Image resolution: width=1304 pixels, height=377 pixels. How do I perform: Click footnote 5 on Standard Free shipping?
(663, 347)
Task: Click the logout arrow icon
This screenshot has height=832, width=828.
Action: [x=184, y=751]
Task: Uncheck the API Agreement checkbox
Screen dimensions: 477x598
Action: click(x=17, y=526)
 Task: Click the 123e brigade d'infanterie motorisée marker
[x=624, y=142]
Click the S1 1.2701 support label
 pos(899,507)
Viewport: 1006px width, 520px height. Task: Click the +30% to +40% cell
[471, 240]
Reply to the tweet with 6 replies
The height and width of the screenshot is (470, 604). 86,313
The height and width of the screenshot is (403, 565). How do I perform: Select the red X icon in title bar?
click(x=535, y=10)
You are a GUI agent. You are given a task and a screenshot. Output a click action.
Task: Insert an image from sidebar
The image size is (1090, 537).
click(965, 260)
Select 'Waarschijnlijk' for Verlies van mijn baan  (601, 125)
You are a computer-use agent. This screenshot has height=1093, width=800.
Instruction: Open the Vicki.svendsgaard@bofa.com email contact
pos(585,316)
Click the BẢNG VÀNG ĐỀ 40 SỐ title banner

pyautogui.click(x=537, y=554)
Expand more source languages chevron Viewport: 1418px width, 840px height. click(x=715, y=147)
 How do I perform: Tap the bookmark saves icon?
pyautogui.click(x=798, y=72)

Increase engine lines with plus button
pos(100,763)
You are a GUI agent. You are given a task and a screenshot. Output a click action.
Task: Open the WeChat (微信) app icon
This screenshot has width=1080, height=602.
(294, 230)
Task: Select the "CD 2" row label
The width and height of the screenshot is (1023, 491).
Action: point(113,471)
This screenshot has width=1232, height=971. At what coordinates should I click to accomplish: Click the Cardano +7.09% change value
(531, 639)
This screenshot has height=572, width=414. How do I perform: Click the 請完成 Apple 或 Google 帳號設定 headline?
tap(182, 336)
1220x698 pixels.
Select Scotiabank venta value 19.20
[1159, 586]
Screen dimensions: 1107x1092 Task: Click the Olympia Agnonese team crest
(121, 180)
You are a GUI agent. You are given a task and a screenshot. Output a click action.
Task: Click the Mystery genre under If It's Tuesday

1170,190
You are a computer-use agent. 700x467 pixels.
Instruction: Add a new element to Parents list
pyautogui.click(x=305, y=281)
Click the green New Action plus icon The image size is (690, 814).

> Work to complete
All lines of the listing that contain the word "computer" should be copied out.

> Worked solution
You are a computer-use agent. This screenshot has height=1093, width=800.
You are a computer-use agent. 700x467 pixels.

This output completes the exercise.